At the same time, his in-depth explanation of aeronautical decision making (ADM), systems approach to safety (now SMS), the “safety triangle” (accident generation, investigation and prevention), safety programs like ASRS, and the DOD human reliability program have merit. He’s right that in the NTSB’s land of nuts-and-bolts engineers, the human story was and still is a tough sell. (One Investigator In Charge called it “squishy stuff;” another called the human performance division the “division of pilot excuses.”) Whether Diehl was the motive force behind these programs or just an interested bystander when they evolved, he’s told a good story that should engage every person interested in aviation safety.
In this book I would deem to challenge only one conclusion: Dr. Diehl lumps the Colgan crash and AF447 as the result of automation atrophied pilot skills. In the case of the Colgan crash, that is not a bad summation. However, the AF447 crash would fit more accurately into his fight against blaming the dead guys as an investigative tactic and in consonance with his statement in footnote 139 that every aircraft control panel must have an independent source of attitude information. The A330 flight management system, as reported in the preliminary accident report, knew the attitude of the Airbus but didn't tell the pilots. Instead, in a horrible example of non-graceful system failure, it alternated between warnings and blank screens leaving the pilots to guess what was happening in the middle of a violent thunderstorm.

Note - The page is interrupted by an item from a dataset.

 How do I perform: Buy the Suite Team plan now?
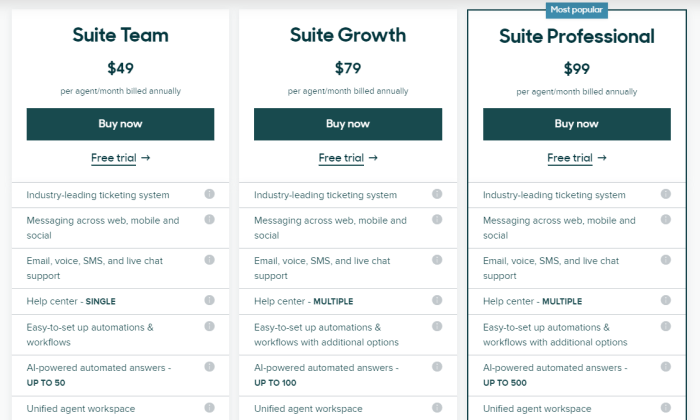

The second noteworthy conclusion lies in Dr. Diehl's recitation of the harassment he underwent in the NTSB, FAA and USAF as he attempted to "tell truth to power". It puts the travesties endured by Thomas Drake, Ed Snowden and the other NSA whistleblowers in their proper place as merely business as usual for threatened bureaucrats lusting after the flood of tax money available in D.C
Learning to master the mechanical aspect of flying is daunting enough, and it is not uncommon for pilots to relax after getting qualified. Dr. Diehl's book smoothly navigates the envelope and panorama that shrouds flying, and makes the case that the art of flying is constantly evolving, and there are so many intangibles that can confront the pilot who must be prepared if he is to survive. The book articulates the importance of crew coordination, safety compromises, weather problems, flying proficiency, instrument flying issues, and crew fatigue.

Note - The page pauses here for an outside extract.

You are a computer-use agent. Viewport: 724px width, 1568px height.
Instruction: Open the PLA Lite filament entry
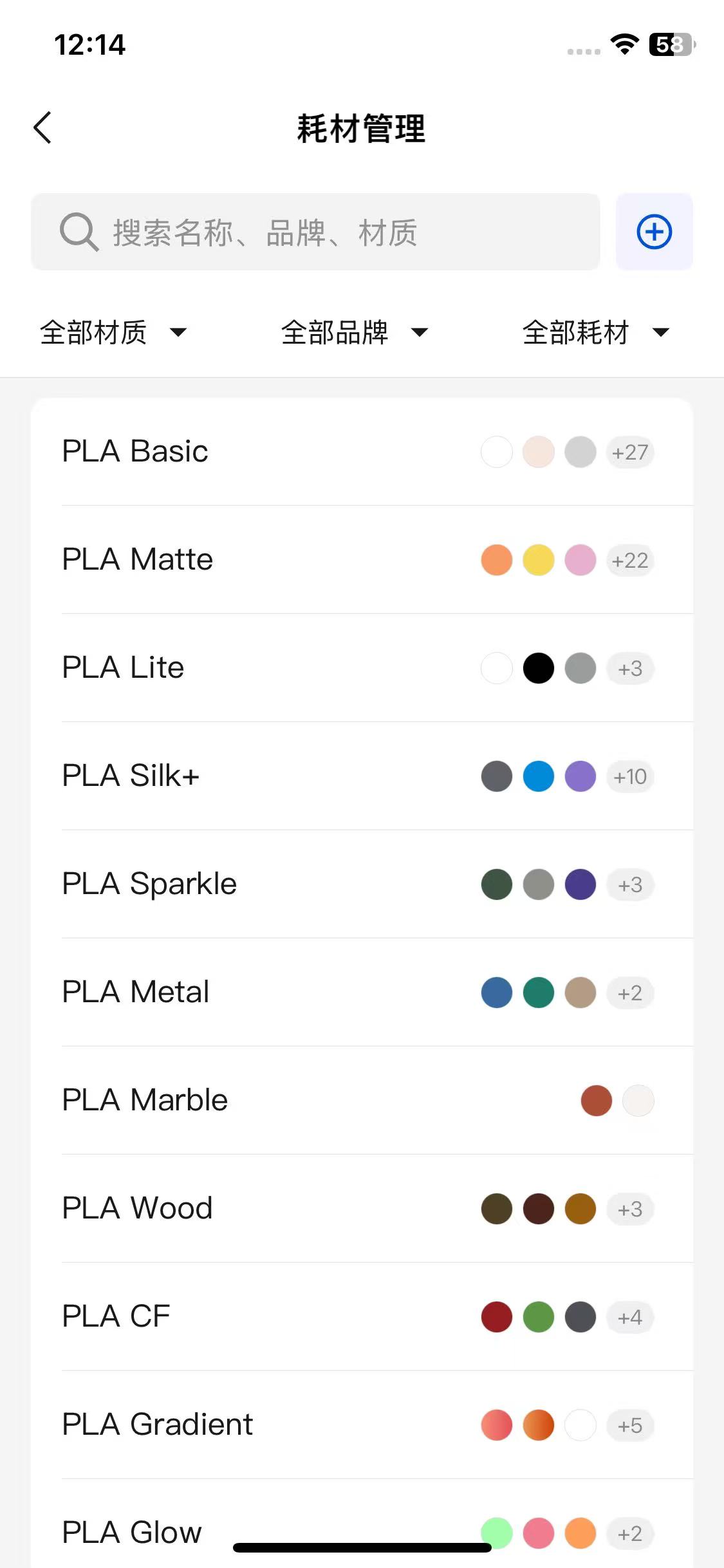pos(123,667)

As an investigator, it appears that skepticism guides his work until all questions are answered.
As I was reading the book, I was able to relate to much of what he wrote. I would have been a better pilot earlier in my career had I had the opportunity to read this highly informative book. One of the interesting aspects of the book is the significance that a crash can have in the political world both domestic and international. I believe the best lesson I learned in reading this book is not to believe every word you read concerning an incident. There is almost always a spin in the report as in the case of Senator John ("catsup") Heinz, JFK Jr., Commerce Secretary Ron Brown, and the President of Mozambique, Samora Machel. Careers can be made or lost as a result of pilot negligence. Most assuredly, this is a five star book.
He puts in the right context different safety initiatives showing how they are linked and, especially, the value of HF approach becomes evident even for people with technical background.